** Start **

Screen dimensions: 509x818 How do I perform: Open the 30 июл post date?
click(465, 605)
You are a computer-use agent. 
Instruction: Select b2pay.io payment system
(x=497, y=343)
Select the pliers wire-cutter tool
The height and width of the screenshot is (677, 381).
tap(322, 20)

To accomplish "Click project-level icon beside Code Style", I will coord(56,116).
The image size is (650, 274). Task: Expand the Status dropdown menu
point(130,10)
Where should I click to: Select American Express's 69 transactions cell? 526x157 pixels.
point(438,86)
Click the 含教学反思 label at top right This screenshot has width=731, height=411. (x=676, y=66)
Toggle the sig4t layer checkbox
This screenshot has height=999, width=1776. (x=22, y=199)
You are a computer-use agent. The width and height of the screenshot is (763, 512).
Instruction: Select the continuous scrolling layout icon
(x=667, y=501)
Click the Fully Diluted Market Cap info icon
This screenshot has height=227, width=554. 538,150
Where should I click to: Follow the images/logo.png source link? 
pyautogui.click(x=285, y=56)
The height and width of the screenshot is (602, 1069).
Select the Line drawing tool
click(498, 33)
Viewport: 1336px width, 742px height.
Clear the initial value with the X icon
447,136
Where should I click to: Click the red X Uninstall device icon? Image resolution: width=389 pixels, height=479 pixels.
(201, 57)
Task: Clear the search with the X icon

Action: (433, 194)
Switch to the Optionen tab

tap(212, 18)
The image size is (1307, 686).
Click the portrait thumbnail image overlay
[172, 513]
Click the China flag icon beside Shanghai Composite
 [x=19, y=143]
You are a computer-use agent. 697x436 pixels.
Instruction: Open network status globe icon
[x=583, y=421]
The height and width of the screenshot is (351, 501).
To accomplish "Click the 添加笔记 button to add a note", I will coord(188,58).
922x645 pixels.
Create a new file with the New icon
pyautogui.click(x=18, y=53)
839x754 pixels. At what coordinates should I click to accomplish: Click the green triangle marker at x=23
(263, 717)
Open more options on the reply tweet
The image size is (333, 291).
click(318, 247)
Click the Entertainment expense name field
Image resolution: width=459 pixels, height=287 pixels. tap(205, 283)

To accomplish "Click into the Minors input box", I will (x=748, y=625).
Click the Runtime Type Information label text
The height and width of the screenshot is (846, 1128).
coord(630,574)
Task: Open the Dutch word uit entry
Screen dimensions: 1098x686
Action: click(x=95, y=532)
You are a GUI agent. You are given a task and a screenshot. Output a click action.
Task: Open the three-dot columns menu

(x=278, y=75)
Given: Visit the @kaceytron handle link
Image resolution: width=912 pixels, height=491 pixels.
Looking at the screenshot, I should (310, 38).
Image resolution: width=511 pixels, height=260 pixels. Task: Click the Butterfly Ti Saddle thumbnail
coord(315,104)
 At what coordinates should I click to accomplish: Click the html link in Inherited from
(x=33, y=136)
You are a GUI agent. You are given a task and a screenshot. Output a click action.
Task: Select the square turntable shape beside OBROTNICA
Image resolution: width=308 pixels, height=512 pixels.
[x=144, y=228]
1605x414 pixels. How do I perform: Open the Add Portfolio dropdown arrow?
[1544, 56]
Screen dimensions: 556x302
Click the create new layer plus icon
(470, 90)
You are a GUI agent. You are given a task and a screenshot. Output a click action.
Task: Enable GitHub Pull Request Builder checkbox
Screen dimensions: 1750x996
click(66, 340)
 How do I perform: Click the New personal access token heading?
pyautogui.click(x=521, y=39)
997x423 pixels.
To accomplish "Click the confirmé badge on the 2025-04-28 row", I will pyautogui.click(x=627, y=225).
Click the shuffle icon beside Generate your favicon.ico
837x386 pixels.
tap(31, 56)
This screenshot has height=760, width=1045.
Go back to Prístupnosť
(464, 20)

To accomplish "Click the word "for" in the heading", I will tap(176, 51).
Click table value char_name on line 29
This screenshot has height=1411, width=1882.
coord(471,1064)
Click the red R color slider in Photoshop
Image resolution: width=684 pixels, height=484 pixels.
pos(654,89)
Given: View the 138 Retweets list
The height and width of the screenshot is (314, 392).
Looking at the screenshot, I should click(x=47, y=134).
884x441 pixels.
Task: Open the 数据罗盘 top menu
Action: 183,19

** End **

Set task
Reproduce all of the entries above, swapping "pliers wire-cutter tool" for "wire cutter tool" and leaving everything else unchanged.

The result
Screen dimensions: 509x818 How do I perform: Open the 30 июл post date?
click(465, 605)
You are a computer-use agent. 
Instruction: Select b2pay.io payment system
(x=497, y=343)
Select the wire cutter tool
The height and width of the screenshot is (677, 381).
tap(322, 20)

To accomplish "Click project-level icon beside Code Style", I will coord(56,116).
The image size is (650, 274). Task: Expand the Status dropdown menu
point(130,10)
Where should I click to: Select American Express's 69 transactions cell? 526x157 pixels.
point(438,86)
Click the 含教学反思 label at top right This screenshot has width=731, height=411. (x=676, y=66)
Toggle the sig4t layer checkbox
This screenshot has height=999, width=1776. (x=22, y=199)
You are a computer-use agent. The width and height of the screenshot is (763, 512).
Instruction: Select the continuous scrolling layout icon
(x=667, y=501)
Click the Fully Diluted Market Cap info icon
This screenshot has height=227, width=554. 538,150
Where should I click to: Follow the images/logo.png source link? 
pyautogui.click(x=285, y=56)
The height and width of the screenshot is (602, 1069).
Select the Line drawing tool
click(498, 33)
Viewport: 1336px width, 742px height.
Clear the initial value with the X icon
447,136
Where should I click to: Click the red X Uninstall device icon? Image resolution: width=389 pixels, height=479 pixels.
(201, 57)
Task: Clear the search with the X icon

Action: (433, 194)
Switch to the Optionen tab

tap(212, 18)
The image size is (1307, 686).
Click the portrait thumbnail image overlay
[172, 513]
Click the China flag icon beside Shanghai Composite
 [x=19, y=143]
You are a computer-use agent. 697x436 pixels.
Instruction: Open network status globe icon
[x=583, y=421]
The height and width of the screenshot is (351, 501).
To accomplish "Click the 添加笔记 button to add a note", I will coord(188,58).
922x645 pixels.
Create a new file with the New icon
pyautogui.click(x=18, y=53)
839x754 pixels. At what coordinates should I click to accomplish: Click the green triangle marker at x=23
(263, 717)
Open more options on the reply tweet
The image size is (333, 291).
click(318, 247)
Click the Entertainment expense name field
Image resolution: width=459 pixels, height=287 pixels. tap(205, 283)

To accomplish "Click into the Minors input box", I will (x=748, y=625).
Click the Runtime Type Information label text
The height and width of the screenshot is (846, 1128).
coord(630,574)
Task: Open the Dutch word uit entry
Screen dimensions: 1098x686
Action: click(x=95, y=532)
You are a GUI agent. You are given a task and a screenshot. Output a click action.
Task: Open the three-dot columns menu

(x=278, y=75)
Given: Visit the @kaceytron handle link
Image resolution: width=912 pixels, height=491 pixels.
Looking at the screenshot, I should (310, 38).
Image resolution: width=511 pixels, height=260 pixels. Task: Click the Butterfly Ti Saddle thumbnail
coord(315,104)
 At what coordinates should I click to accomplish: Click the html link in Inherited from
(x=33, y=136)
You are a GUI agent. You are given a task and a screenshot. Output a click action.
Task: Select the square turntable shape beside OBROTNICA
Image resolution: width=308 pixels, height=512 pixels.
[x=144, y=228]
1605x414 pixels. How do I perform: Open the Add Portfolio dropdown arrow?
[1544, 56]
Screen dimensions: 556x302
Click the create new layer plus icon
(470, 90)
You are a GUI agent. You are given a task and a screenshot. Output a click action.
Task: Enable GitHub Pull Request Builder checkbox
Screen dimensions: 1750x996
click(66, 340)
 How do I perform: Click the New personal access token heading?
pyautogui.click(x=521, y=39)
997x423 pixels.
To accomplish "Click the confirmé badge on the 2025-04-28 row", I will pyautogui.click(x=627, y=225).
Click the shuffle icon beside Generate your favicon.ico
837x386 pixels.
tap(31, 56)
This screenshot has height=760, width=1045.
Go back to Prístupnosť
(464, 20)

To accomplish "Click the word "for" in the heading", I will tap(176, 51).
Click table value char_name on line 29
This screenshot has height=1411, width=1882.
coord(471,1064)
Click the red R color slider in Photoshop
Image resolution: width=684 pixels, height=484 pixels.
pos(654,89)
Given: View the 138 Retweets list
The height and width of the screenshot is (314, 392).
Looking at the screenshot, I should click(x=47, y=134).
884x441 pixels.
Task: Open the 数据罗盘 top menu
Action: 183,19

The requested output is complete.